▶ [Your tasks]
a: Translate this sentence from the MSF statement into Spanish: "MSF has already brought in two trucks of medical material and drugs to supply the medical facilities in the Mopti area."
b: In the MSF statement, begin at the words "MSF calls for" and stop after the words "the hospital there.". Quote that passage.

▶ [Text shown]

MSF calls for respect of civilians in northern Mali
London, 13 January 2013 – Following fighting in Konna and bombardments in Lere and then in Douentza and Gao, Médecins SansFrontières/Doctors Without Borders (MSF) calls on all parties to the conflict in Mali to respect the safety of civilians and to leave health structures untouched.
In Douentza, a town to the northeast of Mopti, the bombardments started up again on Sunday morning. An MSF medical team is currently supporting work at the hospital there.
“Because of the bombardments and fighting, nobody is moving in the streets of Douentza and patients are not making it through to the hospital,” says Rosa Crestani, MSF emergency response coordinator. “We are worried about the people living close to the combat zones and we call on all the parties to the conflict to respect the safety of civilians and to leave medical facilities untouched.” During the night between 10 and 11 January, MSF received several phone calls alerting them to numerous deaths and wounded people in Konna, including civilians.
MSF has already brought in two trucks of medical material and drugs to supply the medical facilities in the Mopti area. It seems that many residents of the Mopti area have fled the fighting and some places have become almost ghost towns. MSF is doing all it can to locate these displaced people in order to provide them with medical assistance.

▶ [Data segment]
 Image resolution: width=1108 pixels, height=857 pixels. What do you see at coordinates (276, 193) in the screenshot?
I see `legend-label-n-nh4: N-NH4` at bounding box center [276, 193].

▶ [Results]
a: MSF ya ha llevado dos camiones de material médico y medicamentos para abastecer las instalaciones médicas de la zona de Mopti.

b:
MSF calls for respect of civilians in northern Mali
London, 13 January 2013 – Following fighting in Konna and bombardments in Lere and then in Douentza and Gao, Médecins SansFrontières/Doctors Without Borders (MSF) calls on all parties to the conflict in Mali to respect the safety of civilians and to leave health structures untouched.
In Douentza, a town to the northeast of Mopti, the bombardments started up again on Sunday morning. An MSF medical team is currently supporting work at the hospital there.